→ What is being asked
Copy out each line containing "will" from the entries below.

→ Records for processing
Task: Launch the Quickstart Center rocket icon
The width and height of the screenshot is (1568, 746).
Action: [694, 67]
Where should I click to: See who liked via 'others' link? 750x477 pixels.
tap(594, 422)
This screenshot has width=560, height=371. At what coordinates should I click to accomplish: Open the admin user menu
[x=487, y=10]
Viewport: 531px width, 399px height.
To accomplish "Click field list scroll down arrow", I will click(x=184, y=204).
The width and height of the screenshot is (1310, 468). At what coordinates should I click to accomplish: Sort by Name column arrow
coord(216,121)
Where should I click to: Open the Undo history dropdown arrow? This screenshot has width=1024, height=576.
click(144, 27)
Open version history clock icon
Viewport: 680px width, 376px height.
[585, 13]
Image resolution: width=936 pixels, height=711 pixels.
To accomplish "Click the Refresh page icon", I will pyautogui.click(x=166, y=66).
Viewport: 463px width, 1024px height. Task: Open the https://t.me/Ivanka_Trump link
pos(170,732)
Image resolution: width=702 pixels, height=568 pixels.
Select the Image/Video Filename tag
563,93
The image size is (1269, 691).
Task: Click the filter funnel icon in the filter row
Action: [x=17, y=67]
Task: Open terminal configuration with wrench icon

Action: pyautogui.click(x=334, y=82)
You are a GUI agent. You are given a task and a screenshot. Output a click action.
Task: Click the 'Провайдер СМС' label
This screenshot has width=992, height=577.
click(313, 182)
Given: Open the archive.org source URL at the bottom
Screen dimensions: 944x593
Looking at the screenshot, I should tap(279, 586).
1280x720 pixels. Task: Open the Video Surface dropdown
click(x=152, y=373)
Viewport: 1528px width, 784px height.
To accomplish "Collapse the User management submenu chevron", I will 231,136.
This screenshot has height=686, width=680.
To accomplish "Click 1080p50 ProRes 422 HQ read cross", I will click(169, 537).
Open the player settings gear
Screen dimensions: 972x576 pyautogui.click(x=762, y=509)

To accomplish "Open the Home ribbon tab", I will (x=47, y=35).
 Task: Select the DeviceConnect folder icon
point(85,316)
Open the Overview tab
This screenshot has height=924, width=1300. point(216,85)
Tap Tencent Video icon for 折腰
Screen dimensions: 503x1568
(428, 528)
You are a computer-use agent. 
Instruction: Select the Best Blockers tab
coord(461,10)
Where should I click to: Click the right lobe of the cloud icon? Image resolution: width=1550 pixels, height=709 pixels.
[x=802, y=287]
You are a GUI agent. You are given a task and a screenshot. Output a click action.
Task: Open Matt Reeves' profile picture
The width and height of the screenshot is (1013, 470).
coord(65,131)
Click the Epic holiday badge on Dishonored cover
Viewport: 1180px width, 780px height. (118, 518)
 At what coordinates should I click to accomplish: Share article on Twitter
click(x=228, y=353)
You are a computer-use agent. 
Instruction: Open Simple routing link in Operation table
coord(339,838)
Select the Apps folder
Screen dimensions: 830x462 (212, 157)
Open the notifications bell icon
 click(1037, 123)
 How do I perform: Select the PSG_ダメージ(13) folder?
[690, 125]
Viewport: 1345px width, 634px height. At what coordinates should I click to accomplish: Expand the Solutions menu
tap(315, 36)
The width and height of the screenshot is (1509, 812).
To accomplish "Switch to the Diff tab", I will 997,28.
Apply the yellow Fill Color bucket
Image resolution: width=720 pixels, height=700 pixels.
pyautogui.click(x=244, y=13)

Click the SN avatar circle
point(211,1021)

→ Written response
To accomplish "Click field list scroll down arrow", I will click(x=184, y=204).
To accomplish "Click the Refresh page icon", I will pyautogui.click(x=166, y=66).
To accomplish "Collapse the User management submenu chevron", I will 231,136.
To accomplish "Click 1080p50 ProRes 422 HQ read cross", I will click(169, 537).
To accomplish "Open the Home ribbon tab", I will (x=47, y=35).
To accomplish "Switch to the Diff tab", I will 997,28.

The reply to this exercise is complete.